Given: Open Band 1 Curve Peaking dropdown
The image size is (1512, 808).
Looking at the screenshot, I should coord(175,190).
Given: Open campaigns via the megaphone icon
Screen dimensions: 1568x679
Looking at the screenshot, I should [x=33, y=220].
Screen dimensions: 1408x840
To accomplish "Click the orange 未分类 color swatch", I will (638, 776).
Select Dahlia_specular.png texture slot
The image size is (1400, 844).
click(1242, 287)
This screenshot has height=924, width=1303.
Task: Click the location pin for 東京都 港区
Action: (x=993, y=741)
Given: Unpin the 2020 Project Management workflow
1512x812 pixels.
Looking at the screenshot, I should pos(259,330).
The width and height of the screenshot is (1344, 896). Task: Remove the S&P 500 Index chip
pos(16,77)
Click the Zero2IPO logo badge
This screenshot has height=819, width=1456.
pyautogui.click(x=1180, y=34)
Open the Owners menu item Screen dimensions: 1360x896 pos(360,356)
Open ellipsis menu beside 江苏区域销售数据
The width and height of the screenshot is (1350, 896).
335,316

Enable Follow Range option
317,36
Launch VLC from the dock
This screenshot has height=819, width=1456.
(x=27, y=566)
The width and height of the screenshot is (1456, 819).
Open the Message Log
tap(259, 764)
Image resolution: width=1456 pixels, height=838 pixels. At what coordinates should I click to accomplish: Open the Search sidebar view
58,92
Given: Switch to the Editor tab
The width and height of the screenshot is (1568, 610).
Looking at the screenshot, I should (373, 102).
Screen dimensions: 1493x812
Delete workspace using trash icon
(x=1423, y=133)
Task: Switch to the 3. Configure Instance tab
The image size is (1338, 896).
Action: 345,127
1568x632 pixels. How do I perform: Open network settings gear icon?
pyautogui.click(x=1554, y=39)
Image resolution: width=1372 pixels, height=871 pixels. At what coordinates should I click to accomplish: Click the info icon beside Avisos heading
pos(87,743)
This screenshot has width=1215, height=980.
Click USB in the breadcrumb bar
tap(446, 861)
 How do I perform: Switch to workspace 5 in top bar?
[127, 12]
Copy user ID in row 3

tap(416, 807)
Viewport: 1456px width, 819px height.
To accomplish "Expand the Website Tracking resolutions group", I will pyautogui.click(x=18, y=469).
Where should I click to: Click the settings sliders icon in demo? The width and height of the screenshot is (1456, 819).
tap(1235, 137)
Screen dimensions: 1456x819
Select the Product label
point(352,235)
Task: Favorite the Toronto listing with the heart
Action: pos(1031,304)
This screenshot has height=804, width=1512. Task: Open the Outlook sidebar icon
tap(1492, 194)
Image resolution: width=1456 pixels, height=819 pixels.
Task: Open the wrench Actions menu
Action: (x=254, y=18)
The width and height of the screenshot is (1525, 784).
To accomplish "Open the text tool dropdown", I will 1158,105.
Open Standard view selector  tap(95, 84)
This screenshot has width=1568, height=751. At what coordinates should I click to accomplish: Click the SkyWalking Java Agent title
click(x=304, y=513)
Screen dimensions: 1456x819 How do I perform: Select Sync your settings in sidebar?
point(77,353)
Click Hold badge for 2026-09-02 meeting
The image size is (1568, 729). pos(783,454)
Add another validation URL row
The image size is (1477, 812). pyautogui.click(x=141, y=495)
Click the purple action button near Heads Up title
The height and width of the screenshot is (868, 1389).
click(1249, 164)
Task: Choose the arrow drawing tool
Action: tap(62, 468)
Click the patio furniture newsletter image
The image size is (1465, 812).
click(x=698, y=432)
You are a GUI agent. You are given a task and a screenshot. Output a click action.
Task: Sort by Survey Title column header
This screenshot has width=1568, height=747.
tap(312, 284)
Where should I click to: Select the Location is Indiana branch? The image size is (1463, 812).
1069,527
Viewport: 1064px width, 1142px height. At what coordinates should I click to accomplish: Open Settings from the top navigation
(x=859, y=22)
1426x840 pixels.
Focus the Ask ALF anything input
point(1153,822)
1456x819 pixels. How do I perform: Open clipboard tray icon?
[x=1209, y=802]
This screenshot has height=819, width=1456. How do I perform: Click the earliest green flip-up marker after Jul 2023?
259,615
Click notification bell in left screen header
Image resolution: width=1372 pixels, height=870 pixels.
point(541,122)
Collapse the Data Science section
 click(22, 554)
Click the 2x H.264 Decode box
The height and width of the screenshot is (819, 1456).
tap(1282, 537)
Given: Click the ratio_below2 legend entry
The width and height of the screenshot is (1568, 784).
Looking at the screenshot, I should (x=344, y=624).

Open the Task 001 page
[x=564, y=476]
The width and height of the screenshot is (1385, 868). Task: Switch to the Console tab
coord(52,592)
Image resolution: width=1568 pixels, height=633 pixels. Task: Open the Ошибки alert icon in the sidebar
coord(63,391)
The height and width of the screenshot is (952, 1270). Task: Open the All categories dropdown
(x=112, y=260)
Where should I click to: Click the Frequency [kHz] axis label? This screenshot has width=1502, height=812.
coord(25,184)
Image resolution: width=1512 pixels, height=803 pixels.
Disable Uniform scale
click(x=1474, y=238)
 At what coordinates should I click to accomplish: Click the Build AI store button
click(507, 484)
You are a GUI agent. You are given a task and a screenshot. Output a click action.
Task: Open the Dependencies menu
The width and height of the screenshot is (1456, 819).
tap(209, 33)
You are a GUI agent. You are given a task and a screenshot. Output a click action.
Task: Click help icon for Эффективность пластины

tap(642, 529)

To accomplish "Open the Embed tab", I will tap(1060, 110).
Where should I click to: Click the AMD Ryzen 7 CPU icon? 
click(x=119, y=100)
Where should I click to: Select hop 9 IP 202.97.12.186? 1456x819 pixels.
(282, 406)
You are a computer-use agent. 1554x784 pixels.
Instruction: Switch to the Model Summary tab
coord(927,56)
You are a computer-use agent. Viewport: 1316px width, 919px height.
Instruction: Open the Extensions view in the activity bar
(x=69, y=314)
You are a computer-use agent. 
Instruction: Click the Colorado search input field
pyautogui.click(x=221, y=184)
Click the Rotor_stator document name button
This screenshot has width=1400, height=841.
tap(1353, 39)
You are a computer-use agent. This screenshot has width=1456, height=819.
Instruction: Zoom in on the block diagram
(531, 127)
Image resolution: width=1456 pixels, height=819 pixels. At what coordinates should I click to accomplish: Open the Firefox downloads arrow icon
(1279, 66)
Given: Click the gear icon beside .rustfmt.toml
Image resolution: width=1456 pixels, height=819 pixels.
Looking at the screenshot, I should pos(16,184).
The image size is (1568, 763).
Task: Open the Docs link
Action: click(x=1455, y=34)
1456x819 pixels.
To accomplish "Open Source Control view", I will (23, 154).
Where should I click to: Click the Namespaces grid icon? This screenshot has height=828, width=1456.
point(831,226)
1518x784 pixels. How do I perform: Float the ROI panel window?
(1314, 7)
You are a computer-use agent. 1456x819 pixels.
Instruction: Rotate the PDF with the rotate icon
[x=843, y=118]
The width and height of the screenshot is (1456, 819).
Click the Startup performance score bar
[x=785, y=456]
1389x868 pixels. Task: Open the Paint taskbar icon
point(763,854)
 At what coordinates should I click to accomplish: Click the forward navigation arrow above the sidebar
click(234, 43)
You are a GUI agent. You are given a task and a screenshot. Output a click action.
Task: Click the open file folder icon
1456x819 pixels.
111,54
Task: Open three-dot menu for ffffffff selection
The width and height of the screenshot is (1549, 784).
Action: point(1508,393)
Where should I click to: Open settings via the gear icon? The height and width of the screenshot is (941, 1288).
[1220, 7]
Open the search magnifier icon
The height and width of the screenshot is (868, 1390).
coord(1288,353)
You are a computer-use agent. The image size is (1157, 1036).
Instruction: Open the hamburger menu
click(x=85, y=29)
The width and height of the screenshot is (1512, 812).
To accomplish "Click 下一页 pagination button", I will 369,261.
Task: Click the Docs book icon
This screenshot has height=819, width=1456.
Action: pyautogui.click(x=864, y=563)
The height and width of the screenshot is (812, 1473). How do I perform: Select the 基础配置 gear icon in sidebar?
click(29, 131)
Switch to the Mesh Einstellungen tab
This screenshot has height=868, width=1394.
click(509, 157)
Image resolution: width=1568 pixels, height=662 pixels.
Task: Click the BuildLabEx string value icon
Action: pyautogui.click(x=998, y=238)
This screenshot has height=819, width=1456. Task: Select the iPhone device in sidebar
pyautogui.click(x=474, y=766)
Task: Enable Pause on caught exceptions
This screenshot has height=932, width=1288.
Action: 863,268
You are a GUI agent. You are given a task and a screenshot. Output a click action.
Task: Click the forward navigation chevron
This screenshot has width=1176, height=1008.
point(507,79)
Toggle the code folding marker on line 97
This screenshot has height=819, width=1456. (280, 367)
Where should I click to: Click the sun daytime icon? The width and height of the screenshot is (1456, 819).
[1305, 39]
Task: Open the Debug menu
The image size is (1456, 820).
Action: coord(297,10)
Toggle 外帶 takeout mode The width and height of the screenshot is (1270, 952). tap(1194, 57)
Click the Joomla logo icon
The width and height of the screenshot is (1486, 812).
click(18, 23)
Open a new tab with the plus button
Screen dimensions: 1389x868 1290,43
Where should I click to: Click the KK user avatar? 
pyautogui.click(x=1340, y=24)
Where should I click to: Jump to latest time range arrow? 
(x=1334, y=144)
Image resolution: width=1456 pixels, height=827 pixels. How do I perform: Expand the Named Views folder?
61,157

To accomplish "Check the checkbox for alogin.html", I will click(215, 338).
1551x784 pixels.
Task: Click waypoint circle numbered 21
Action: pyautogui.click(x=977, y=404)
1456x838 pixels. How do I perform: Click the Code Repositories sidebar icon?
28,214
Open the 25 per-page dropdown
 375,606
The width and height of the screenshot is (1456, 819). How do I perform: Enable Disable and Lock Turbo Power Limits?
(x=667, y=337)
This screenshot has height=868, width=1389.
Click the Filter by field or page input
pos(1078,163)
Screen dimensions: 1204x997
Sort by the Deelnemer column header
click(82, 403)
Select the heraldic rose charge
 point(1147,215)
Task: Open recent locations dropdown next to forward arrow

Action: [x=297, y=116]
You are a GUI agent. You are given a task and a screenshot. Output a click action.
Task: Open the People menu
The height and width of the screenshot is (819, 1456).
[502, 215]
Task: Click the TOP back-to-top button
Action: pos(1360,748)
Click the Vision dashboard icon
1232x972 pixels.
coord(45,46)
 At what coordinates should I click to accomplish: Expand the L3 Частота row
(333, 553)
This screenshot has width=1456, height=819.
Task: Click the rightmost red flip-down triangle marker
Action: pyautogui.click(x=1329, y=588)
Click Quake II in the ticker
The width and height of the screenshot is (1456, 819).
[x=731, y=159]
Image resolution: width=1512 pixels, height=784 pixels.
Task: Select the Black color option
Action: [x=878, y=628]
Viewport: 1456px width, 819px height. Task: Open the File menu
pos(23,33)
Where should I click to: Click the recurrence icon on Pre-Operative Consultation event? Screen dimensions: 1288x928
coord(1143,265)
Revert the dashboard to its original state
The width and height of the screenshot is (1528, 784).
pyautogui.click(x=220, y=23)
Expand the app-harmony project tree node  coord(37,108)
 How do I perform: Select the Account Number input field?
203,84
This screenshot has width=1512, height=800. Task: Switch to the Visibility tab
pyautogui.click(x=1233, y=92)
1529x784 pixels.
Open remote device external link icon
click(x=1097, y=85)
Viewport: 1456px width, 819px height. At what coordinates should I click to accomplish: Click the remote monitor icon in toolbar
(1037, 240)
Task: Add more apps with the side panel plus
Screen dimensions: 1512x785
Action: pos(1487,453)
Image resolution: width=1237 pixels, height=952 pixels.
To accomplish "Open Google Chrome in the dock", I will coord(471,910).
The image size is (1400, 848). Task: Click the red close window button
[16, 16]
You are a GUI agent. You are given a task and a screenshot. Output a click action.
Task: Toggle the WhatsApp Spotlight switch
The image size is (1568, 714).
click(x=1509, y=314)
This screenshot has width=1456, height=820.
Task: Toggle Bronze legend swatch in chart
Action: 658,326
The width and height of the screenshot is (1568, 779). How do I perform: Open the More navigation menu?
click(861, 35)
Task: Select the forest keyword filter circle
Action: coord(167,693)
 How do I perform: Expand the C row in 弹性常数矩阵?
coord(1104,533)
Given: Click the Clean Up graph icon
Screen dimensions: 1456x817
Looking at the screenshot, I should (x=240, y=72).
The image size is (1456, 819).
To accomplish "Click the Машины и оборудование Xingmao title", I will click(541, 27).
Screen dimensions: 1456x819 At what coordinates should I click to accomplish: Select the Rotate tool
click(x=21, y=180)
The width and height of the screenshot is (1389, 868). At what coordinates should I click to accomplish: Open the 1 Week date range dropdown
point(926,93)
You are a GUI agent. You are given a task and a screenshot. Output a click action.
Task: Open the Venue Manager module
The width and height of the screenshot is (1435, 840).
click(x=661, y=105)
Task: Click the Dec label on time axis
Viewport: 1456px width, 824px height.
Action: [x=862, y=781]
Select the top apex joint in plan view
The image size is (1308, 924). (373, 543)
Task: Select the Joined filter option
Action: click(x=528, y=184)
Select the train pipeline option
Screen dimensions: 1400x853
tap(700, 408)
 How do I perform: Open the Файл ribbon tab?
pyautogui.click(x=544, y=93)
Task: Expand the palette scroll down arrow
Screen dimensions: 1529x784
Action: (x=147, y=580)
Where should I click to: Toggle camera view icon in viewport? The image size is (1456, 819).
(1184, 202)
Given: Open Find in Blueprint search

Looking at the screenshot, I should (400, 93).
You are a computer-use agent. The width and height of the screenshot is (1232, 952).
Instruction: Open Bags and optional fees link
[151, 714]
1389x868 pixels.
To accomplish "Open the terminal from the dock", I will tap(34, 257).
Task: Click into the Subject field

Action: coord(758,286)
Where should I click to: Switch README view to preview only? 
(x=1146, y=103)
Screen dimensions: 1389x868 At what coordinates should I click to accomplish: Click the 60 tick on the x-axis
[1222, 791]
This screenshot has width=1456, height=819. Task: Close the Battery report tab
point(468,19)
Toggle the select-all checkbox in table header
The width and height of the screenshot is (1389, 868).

------

** YOUR ASSIGNMENT **
Take the lines from the start of the records through the line holding "Select Dahlia_specular.png texture slot", both included, and please print them exactly, with nothing else.

** SOLUTION FOR THIS PROBLEM **
Given: Open Band 1 Curve Peaking dropdown
The image size is (1512, 808).
Looking at the screenshot, I should coord(175,190).
Given: Open campaigns via the megaphone icon
Screen dimensions: 1568x679
Looking at the screenshot, I should [x=33, y=220].
Screen dimensions: 1408x840
To accomplish "Click the orange 未分类 color swatch", I will (638, 776).
Select Dahlia_specular.png texture slot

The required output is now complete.